Sweet potatoes and coconut milk are a match made in flavor heaven. The flecks of lemongrass are a nice surprise. —Rachel Dueker, Gervais, OR
  • Total Time
    Prep/Total Time: 25 min.
  • Makes
    10 servings


  • 5 large sweet potatoes (about 4 pounds), peeled and cubed
  • 1-1/4 cups light coconut milk
  • 3/4 cup reduced-sodium chicken broth
  • 1/4 cup unsweetened apple juice
  • 2 teaspoons butter
  • 2 tablespoons brown sugar
  • 1 teaspoon dried lemongrass
  • 1/2 teaspoon salt
  • 1/2 teaspoon pepper


  • Place potatoes in a Dutch oven and cover with water. Bring to a boil.
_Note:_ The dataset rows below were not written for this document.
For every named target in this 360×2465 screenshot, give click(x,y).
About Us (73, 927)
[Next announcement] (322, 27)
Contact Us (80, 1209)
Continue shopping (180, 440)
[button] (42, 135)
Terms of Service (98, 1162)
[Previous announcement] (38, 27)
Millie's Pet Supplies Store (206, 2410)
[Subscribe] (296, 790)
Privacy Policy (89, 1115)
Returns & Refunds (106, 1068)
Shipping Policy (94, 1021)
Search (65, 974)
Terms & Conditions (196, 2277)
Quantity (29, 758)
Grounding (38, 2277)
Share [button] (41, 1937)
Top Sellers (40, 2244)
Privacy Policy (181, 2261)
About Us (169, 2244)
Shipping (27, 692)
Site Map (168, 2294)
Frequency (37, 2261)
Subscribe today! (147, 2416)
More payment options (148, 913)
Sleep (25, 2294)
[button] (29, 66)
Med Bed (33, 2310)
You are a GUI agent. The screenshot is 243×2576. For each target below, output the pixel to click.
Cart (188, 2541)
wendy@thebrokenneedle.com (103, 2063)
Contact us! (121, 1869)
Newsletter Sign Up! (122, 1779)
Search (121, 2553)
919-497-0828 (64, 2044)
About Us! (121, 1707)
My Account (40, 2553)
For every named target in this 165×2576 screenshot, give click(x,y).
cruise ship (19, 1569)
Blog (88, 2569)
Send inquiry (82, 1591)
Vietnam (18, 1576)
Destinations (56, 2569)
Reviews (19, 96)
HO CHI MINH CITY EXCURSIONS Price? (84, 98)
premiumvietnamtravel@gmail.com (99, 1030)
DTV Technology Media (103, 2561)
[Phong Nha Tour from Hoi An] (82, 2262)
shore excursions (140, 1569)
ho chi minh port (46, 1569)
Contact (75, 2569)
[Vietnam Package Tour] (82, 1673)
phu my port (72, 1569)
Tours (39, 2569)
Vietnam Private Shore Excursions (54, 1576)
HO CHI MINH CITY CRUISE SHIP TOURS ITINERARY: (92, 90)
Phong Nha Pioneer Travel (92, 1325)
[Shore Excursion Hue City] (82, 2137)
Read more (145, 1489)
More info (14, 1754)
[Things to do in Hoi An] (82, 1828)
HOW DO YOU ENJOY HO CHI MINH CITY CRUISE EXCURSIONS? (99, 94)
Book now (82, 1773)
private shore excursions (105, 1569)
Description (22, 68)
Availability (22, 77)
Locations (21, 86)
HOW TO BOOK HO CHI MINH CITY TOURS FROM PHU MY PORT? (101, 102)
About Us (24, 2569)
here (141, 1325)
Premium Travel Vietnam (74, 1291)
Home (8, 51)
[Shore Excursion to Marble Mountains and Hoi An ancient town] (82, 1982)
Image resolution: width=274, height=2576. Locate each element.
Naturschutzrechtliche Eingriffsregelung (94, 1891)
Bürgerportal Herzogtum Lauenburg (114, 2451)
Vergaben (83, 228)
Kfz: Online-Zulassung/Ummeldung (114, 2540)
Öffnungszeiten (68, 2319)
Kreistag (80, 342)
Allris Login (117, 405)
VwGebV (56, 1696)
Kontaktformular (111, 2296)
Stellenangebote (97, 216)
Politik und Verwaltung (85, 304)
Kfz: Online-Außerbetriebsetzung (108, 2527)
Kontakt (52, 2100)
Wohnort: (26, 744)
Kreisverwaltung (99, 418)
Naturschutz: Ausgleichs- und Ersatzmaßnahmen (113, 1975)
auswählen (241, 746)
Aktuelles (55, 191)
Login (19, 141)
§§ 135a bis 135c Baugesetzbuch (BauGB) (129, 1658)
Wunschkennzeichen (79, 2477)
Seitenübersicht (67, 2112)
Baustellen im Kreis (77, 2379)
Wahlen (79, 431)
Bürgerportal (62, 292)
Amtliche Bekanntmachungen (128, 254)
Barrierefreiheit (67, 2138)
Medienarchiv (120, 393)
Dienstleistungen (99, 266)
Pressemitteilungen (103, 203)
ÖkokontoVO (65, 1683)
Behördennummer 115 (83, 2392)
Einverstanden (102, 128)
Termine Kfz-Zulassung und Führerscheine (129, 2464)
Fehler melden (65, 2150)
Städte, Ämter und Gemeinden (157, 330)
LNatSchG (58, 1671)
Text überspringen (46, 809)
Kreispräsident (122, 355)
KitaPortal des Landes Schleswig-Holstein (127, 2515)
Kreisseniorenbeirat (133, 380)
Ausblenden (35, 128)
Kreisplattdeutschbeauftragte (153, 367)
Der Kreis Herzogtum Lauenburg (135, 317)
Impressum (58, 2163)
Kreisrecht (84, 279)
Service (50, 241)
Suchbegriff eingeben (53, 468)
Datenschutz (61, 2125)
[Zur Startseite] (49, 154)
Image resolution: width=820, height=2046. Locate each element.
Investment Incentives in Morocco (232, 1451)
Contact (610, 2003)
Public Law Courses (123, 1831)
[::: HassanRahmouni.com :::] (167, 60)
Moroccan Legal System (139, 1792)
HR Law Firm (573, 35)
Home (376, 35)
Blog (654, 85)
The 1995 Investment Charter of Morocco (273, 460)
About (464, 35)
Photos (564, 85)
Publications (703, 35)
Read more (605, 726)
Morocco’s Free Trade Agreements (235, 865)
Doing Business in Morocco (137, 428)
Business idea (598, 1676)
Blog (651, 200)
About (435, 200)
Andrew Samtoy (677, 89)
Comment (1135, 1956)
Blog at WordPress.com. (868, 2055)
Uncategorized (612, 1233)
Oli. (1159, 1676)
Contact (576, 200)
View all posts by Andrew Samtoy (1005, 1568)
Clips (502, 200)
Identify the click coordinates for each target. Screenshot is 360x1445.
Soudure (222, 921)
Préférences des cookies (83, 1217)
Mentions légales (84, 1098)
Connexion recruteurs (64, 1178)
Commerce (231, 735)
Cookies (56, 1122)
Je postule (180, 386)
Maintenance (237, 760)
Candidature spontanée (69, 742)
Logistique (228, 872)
Reduce heat; cover and cook until tender, 10-15 minutes. Drain; mash with coconut milk, broth, juice and butter. Stir in remaining ingredients.
Nutrition Facts
3/4 cup: 152 calories, 3g fat (2g saturated fat), 2mg cholesterol, 178mg sodium, 29g carbohydrate (14g sugars, 3g fiber), 2g protein. Diabetic Exchanges: 2 starch.